**TASK A**
Using the wind storm story, answer each question:
(i) What did the two at the cabin chew on through the afternoon?
(ii) What plane came in over the trees after the wind calmed down?
(iii) What was the first thing Uncle Harry handed Baldy and the narrator at the float base?
**TASK B**
Can you write out the part of the wind storm story that begins at the words "After liberating a" and stops after "back before dark."?

**SELECTED TEXT**

-*-*-

After liberating a roll of paper, and delivering it to Baldy, we decided that it would be more comfortable weathering out the wind storm inside of the cabin, and if worse came to worse; we had a place to stay if our pilot did not make it back before dark.
We sat around for the rest of the afternoon chewing on some old Halloween toffees that someone had left behind, hoping that our ride home would turn up. At seven o’clock the wind was still howling, and because it would be getting dark in a couple of hours, the prospect of spending the night at the hunt camp was becoming more of a reality.
The wind finally began to die down around eight o’clock, and I said to Baldy, “I wonder how Gary and Uncle Harry are making out?” Showing great concern for the welfare of our friends, Baldy replied, “Who cares, they have the rest of the sandwiches and beer, and I’m getting hungry and could murder a cold one.”
Agreeing that one of those sandwiches and a cold beer would taste damn good about now, I said, “Well it’s calmed down quite a bit, so I’m going to see if I can find them.” Shortly after I pushed off, I could hear the sound of a plane engine, and looking up, I saw the red and white Lakeland Cessna 185 coming in just over the trees behind me. I thought to myself, “This is not so good, we flew in on the Beaver, and all of us are not going to fit into that Cessna.”
The plane passed overhead, and then made a slow turn at the far end of the lake. By this time I was within shouting distance of the island where we had been dropped off that morning. Standing on shore, and waving their arms and yelling something I could not quite make out, were Gary and Uncle Harry. “For Christ sakes where have you been, and where the hell is Baldy?” asked Uncle Harry as I pulled into shore. I just finished explaining where we had spent the afternoon, when the plane landed and taxied over. The pilot jumped out and said, “We really have to get a move on guys, it will be dark soon, and because I’m going to have to make two trips to get all of you out of here, it will be touch and go for the second trip.”
I told the pilot where Baldy was, and we all agreed that it made sense to take Gary and Uncle Harry out first, while I headed back over to the cabin to explain the situation to Baldy. After leaving a note thanking the hunt camp owners for their hospitality, and the stale toffees, we moved our gear down to the dock, and waited. By now it was almost nine o’clock, and as each minute ticked by, our chances of getting out became less likely. At about a quarter past nine we heard the plane, and our pilot, not wanting to waste any time, dropped the Cessna down right in front of the dock. We literally threw our gear, and ourselves into the plane, and by the time we landed back at the float base, you could barely make out the surface of the water.
Gary and Uncle Harry were waiting for us, and once we unloaded the plane and thanked the pilot, we walked over to where they were standing. The first thing Uncle Harry did was hand Baldy and me a beer. “I’m touched,” said Baldy. “I never thought you would have saved one for me.”
Uncle Harry, looking Baldy straight in the eye said, “I thought you two had drowned, and I was saving it to drink at your wake. If I had known that you were relaxing at the goddamn Waldorf Astoria all afternoon, while I was freezing my ass off on that bloody island, it would have been long gone by now.”

-*-*-

**INFORMATION GIVEN**
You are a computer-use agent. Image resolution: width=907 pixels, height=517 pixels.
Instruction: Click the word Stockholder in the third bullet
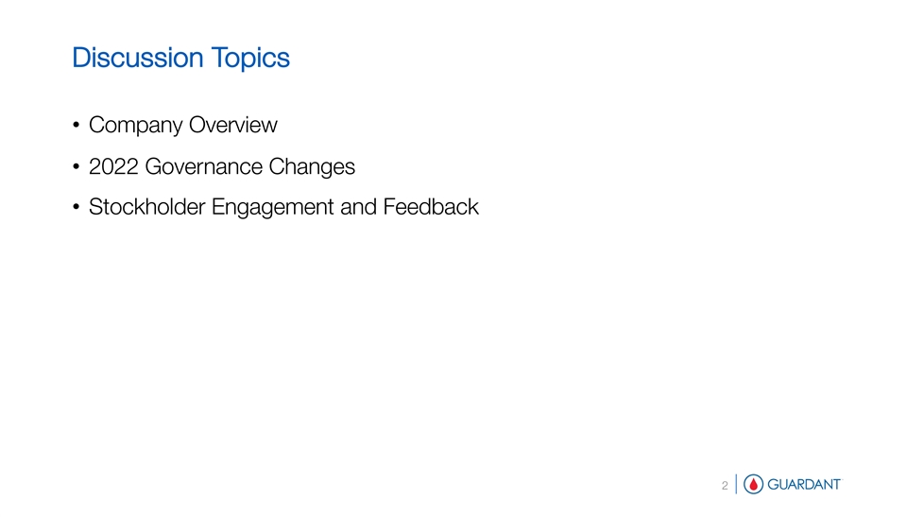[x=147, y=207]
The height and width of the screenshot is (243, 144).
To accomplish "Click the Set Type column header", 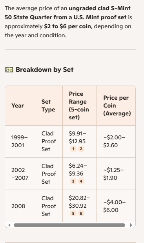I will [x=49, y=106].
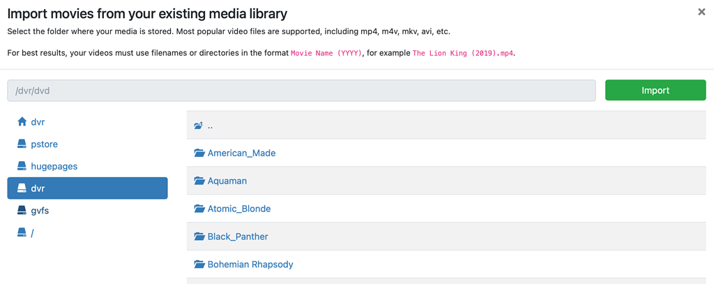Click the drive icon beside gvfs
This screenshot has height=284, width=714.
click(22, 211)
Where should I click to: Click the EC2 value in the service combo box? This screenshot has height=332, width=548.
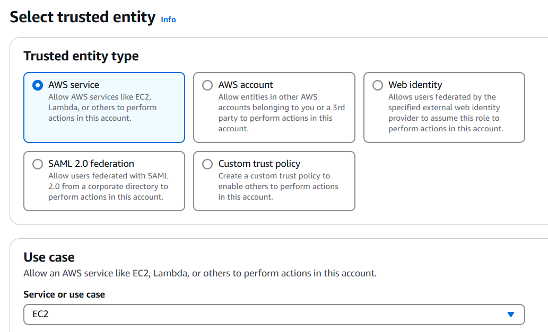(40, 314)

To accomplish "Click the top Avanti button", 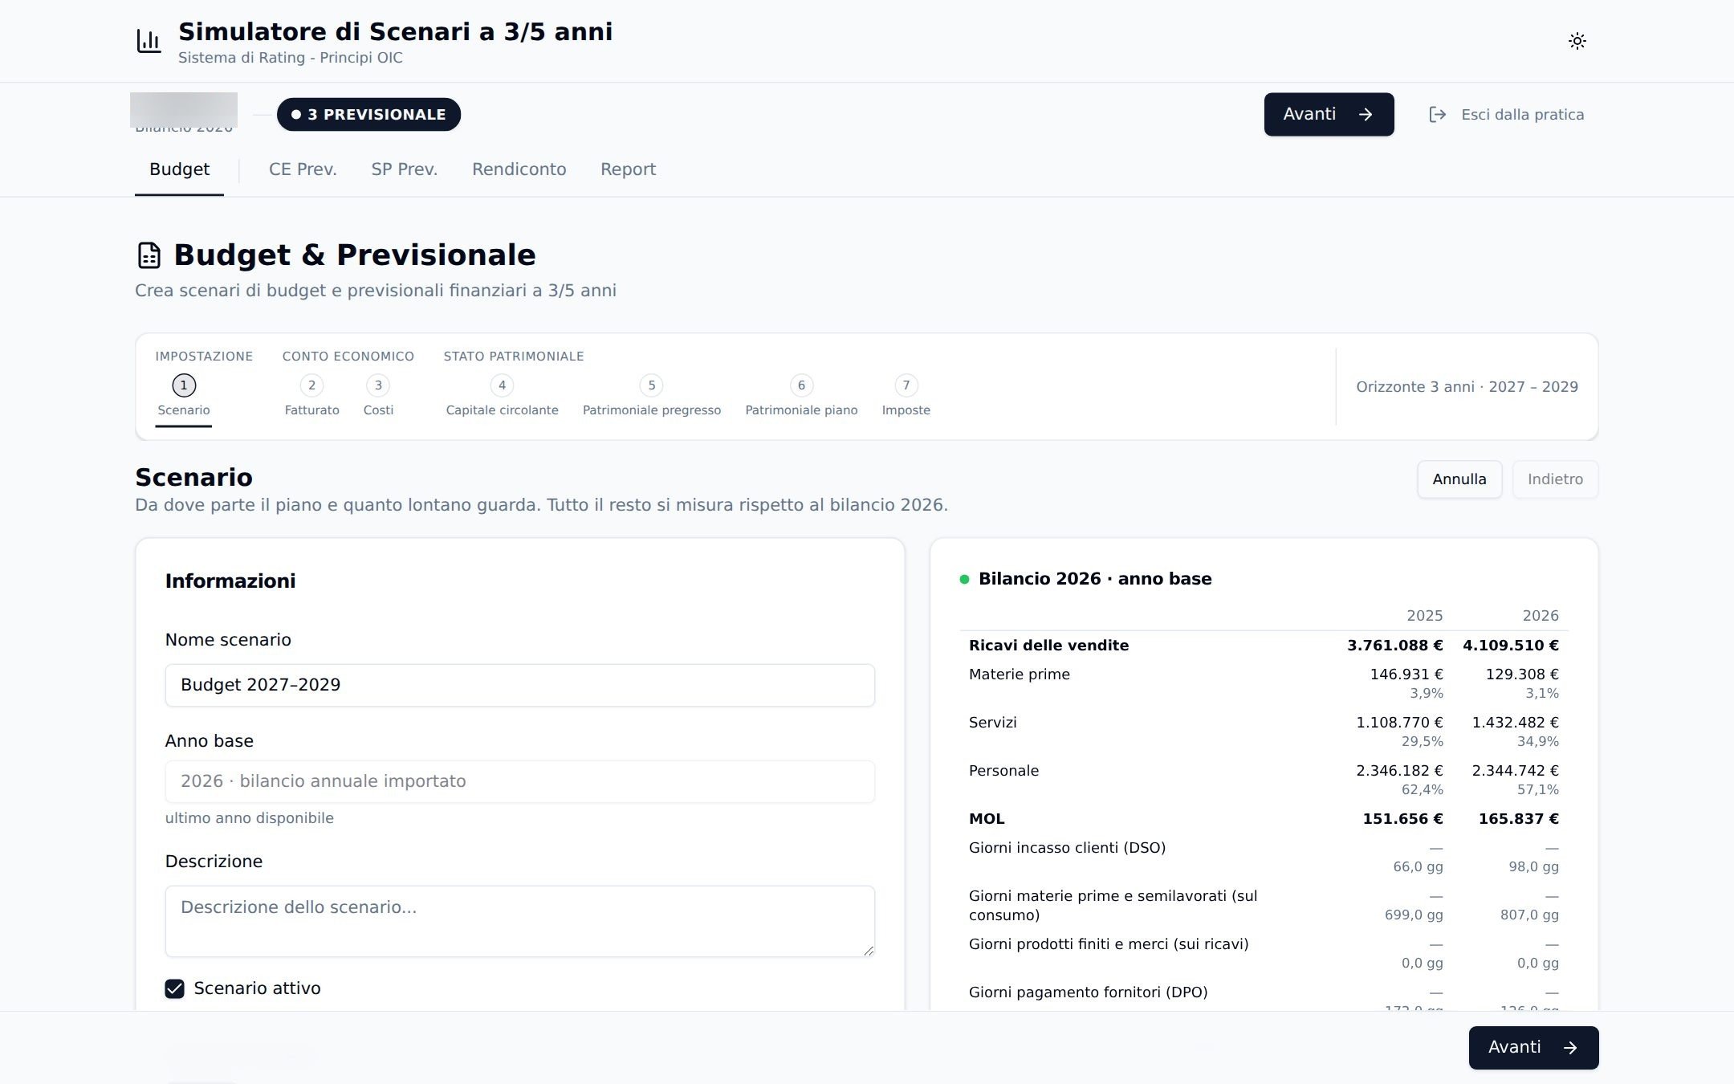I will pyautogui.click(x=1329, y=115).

-*-*-

**WRITTEN RESPONSE A**
(i) Old Halloween toffees that someone had left behind.
(ii) The red and white Lakeland Cessna 185.
(iii) A beer.

**WRITTEN RESPONSE B**
After liberating a roll of paper, and delivering it to Baldy, we decided that it would be more comfortable weathering out the wind storm inside of the cabin, and if worse came to worse; we had a place to stay if our pilot did not make it back before dark.